Il accepta. Elle le prit par la main et l’incita à la suivre dans la dense végétation de la forêt. Ils marchèrent une minute puis, après avoir dépassé un dernier arbre, Lyys apparut devant eux. Tout comme Elyne le jour où elle avait découvert la ville, Edwin resta stupéfait devant un paysage aussi singulier. Elle attendit qu’il sorte de son émerveillement pour avancer un peu. Il lui emboita machinalement le pas. Ils entrèrent dans l’impressionnante ville, et le garçon fut tellement soufflé par le lieu qu’il en resta muet. La jeune fille fit signe à un taxi, espérant que, comme dans les films, l’un d’eux s’arrêterait du premier coup. Malheureusement, ce ne fut pas le cas, et un véhicule passa devant elle sans même ralentir. Elle jeta un coup d’œil à Edwin, un soupçon de honte sur le visage, mais en voyant qu’il continuait d’admirer les alentours et qu’il ne semblait pas avoir remarqué, elle fut soulagée, et refit signe aux taxis. Une dizaine d’entre eux l’ignora totalement avant qu’un véhicule s’immobilise enfin à leur hauteur. Elle demanda au chauffeur de la conduire jusqu’au Palais du Crépuscule, et ils montèrent dans l’engin volant. En se tournant vers Edwin, elle remarqua son sourire, mi-amusé, mi-moqueur.

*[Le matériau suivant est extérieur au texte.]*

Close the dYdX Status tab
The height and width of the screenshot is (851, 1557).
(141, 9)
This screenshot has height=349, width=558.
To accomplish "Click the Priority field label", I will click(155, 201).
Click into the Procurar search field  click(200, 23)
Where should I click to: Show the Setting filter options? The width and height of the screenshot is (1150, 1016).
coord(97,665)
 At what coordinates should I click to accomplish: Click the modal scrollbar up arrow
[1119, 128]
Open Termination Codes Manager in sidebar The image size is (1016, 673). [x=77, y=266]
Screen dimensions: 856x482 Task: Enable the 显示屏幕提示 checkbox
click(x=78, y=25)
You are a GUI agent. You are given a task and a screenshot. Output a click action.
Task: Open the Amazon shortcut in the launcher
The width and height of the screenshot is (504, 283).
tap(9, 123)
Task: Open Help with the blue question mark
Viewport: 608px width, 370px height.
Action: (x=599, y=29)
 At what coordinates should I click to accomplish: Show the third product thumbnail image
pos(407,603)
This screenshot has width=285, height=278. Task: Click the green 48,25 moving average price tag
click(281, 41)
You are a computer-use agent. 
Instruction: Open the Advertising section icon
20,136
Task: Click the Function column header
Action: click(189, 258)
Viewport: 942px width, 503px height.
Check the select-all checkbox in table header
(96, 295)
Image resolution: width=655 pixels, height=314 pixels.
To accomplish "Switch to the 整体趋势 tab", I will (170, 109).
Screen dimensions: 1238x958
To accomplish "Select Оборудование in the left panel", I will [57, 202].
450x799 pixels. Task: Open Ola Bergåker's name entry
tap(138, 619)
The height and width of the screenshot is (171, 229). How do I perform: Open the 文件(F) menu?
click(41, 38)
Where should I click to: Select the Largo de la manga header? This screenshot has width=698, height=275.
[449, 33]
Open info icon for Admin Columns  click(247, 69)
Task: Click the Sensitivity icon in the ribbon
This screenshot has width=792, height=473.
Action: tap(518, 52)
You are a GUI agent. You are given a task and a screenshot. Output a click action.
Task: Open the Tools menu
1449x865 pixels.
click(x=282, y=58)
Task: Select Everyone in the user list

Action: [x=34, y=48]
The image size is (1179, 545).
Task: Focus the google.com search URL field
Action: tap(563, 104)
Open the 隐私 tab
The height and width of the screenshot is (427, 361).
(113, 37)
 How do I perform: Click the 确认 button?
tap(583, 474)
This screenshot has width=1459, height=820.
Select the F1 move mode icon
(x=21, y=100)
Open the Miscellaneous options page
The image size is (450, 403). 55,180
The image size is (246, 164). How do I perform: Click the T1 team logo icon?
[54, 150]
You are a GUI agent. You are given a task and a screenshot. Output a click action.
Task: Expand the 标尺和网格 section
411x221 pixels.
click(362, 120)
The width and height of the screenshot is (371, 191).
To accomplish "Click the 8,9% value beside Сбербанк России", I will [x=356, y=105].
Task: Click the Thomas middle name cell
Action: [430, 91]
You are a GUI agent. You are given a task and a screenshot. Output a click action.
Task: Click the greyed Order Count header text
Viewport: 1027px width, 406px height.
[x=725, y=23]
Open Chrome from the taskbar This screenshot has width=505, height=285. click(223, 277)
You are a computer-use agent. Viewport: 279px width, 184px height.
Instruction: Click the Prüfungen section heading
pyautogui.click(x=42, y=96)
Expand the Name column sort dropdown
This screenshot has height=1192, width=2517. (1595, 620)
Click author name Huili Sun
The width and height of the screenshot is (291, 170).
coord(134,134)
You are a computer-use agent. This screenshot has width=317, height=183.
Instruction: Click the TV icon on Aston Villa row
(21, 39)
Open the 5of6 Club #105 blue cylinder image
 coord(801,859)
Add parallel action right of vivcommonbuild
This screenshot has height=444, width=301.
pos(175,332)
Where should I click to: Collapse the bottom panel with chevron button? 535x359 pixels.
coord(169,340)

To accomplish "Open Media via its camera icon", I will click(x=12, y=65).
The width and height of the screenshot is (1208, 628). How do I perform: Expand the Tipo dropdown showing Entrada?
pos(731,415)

– Qu’est-ce qu’il y a ? demanda-t-elle.
– Rien, rien, lâcha-t-il, hilare.
– Edwin ! protesta-t-elle avec amusement. Dis-moi !
Son sourire s’accentua.
– Rien… c’est juste ta manière d’appeler les taxis… c’était plutôt… efficace, on va dire.
Elle comprit alors qu’il se moquait, et lui donna une tape sur l’épaule. Il essaya de se rattraper, et elle finit par accepter ses excuses au bout d’une interminable minute. La jeune fille entreprit ensuite de lui expliquer brièvement comment fonctionnait ce monde, tout en tentant de le convaincre que non, il ne rêvait pas, et que ce n’était pas un canular, contrairement à ce qu’il répétait. Elle se souvint alors de la perte de repères et de contrôle qu’elle avait elle-même ressentie lorsque les rôles étaient inversés, un an plus tôt. Théo se trouvait alors à la place d’Elyne, et elle à celle d’Edwin.
Alors qu’ils approchaient du palais, Bluter informa la jeune fille qu’il les attendait devant les grilles. Mais la jeune fille devinait d’avance qu’Edwin ne pourrait pas entrer dans le beau bâtiment avant d’avoir un récepteur, comme elle l’an précédent. Le chauffeur immobilisa son véhicule devant le palais. Elyne avait quelques rojats d’argent sur elle, lui en donna un, puis descendit du taxi avec Edwin.